Whether you’re selling actual knickknacks or selling yourself, connecting with your readers on an emotional level will always, always make them eager to read more. As a result, one of the most difficult tasks for professional content writers is identifying, understanding and leveraging the power of common emotional responses to create engaging and effective copy. Professional writers are not satisfied with simply describing a product, listing its benefits and providing a few testimonials. They know that, ultimately, words alone do not create customers. They know that emotions create customers.
In light of this, let’s take a look at how these emotional processes affect peoples’ reading — and buying — habits.
Long before I left my day job to focus on writing, I worked in jewelry with a guy named Rich. Rich was the kind of salesman that could sell a glass of water to a drowning man. He could walk up to the most difficult customer and, without once mentioning a diamond’s characteristics, send that customer out the door with a new engagement ring. One of the best pieces of wisdom that Rich ever gave me was:
People don’t buy products, they buy experiences.
In the world of content writing, that philosophy is paramount. Without the benefit of face-to-face interaction, casual conversation or adaptable sales strategies, content writers need to lean on everyday experiences and use the emotions created by those experiences to present every product, every service and every pitch in the most endearing light. One of the most common mistakes made by DIY content writers is overlooking the impact that emotion and experience have on their readers. So, let’s take a look at an example of some poorly written copy and then find ways to improve upon it:
This microfiber electric blanket sports eight sets of independent heating coils. Featuring twelve different temperature settings, a unique timed shutoff toggle and an outer layer of luxurious Egyptian cotton, this blanket is designed to keep users warm all year round.
After reading the above description, would you be likely to purchase this electric blanket over any of the other options on the market? I’m guessing not. The description does well in regards to communicating the blanket’s features, even touching on a few of its benefits, however, it fails to create an emotional response because it doesn’t tie those benefits in with a common experience. Let’s take a look at a rewrite that addresses this issue:
Turn even the coldest winter evening into a warm summer night with this luxurious, self-heating Egyptian cotton blanket. With twelve temperature settings, gone are the days of waking up in the middle of the night to blindly adjust the thermostat. Now you can rest assured that your your toes will stay toasty and your sleep will be undisturbed.
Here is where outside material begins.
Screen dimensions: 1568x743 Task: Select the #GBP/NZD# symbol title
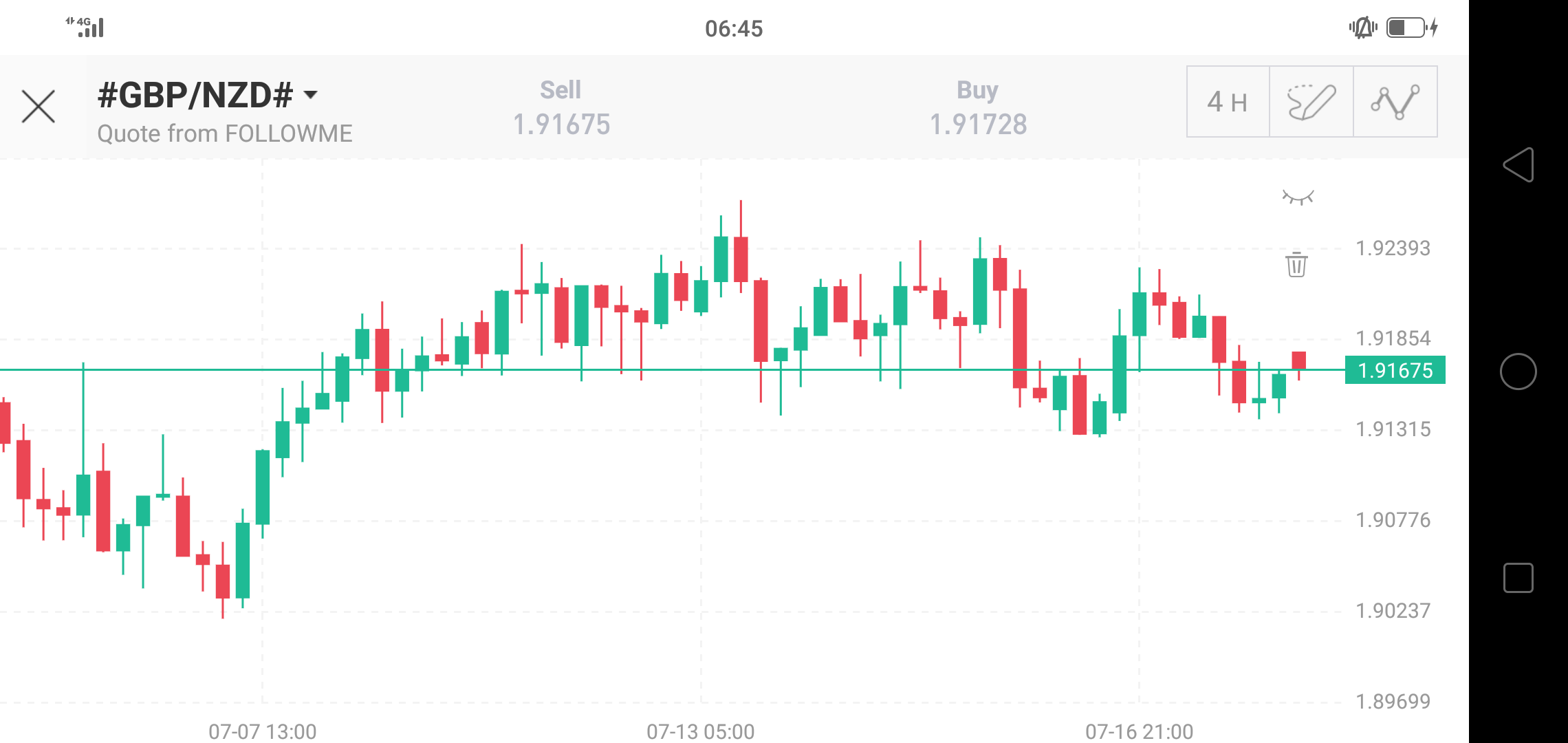pyautogui.click(x=195, y=95)
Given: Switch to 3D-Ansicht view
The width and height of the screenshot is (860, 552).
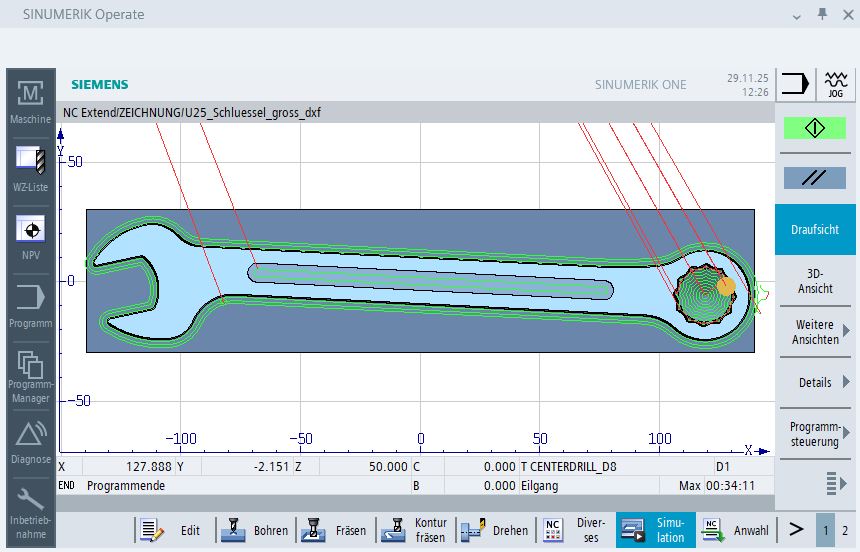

By linking the product’s features with common experiences — in this case, waking up in the middle of the night — we create an immediate, recognizable bond between the customer and the product. Nearly everyone can relate to bumbling around in the middle of the night, shivering down the hallway in search of the thermostat. By linking that experience directly to the product’s benefits, our new description leaves no doubt in the reader’s mind: this blanket will benefit them.
In summary, professional content writers find ways to insert your product or service into your reader’s lives. They seek to give potential customers the feeling, the experience of what you’re offering. As we’ve gone over before in the previous installments, it’s not enough to simply rattle off benefits, features and options… you have to draw the customer in, empathize with them and find ways to convince them that what you are offering is what they are missing.